TASK DIRECTIONS
Below is a set of records; restate each one word for word.

RECORDS
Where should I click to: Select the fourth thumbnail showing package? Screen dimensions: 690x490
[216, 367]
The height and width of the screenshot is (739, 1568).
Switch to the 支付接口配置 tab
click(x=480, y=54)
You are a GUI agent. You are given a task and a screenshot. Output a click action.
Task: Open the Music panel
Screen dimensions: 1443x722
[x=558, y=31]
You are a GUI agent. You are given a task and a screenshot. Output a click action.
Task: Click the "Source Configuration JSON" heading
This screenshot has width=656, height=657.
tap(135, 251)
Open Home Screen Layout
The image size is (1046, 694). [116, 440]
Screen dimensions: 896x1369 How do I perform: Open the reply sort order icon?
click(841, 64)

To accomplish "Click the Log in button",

EXERCISE SOLUTION
Where should I click to: Select the fourth thumbnail showing package? Screen dimensions: 690x490
[216, 367]
The height and width of the screenshot is (739, 1568).
Switch to the 支付接口配置 tab
click(x=480, y=54)
You are a GUI agent. You are given a task and a screenshot. Output a click action.
Task: Open the Music panel
Screen dimensions: 1443x722
[x=558, y=31]
You are a GUI agent. You are given a task and a screenshot. Output a click action.
Task: Click the "Source Configuration JSON" heading
This screenshot has width=656, height=657.
tap(135, 251)
Open Home Screen Layout
The image size is (1046, 694). [116, 440]
Screen dimensions: 896x1369 How do I perform: Open the reply sort order icon?
click(841, 64)

To accomplish "Click the Log in button",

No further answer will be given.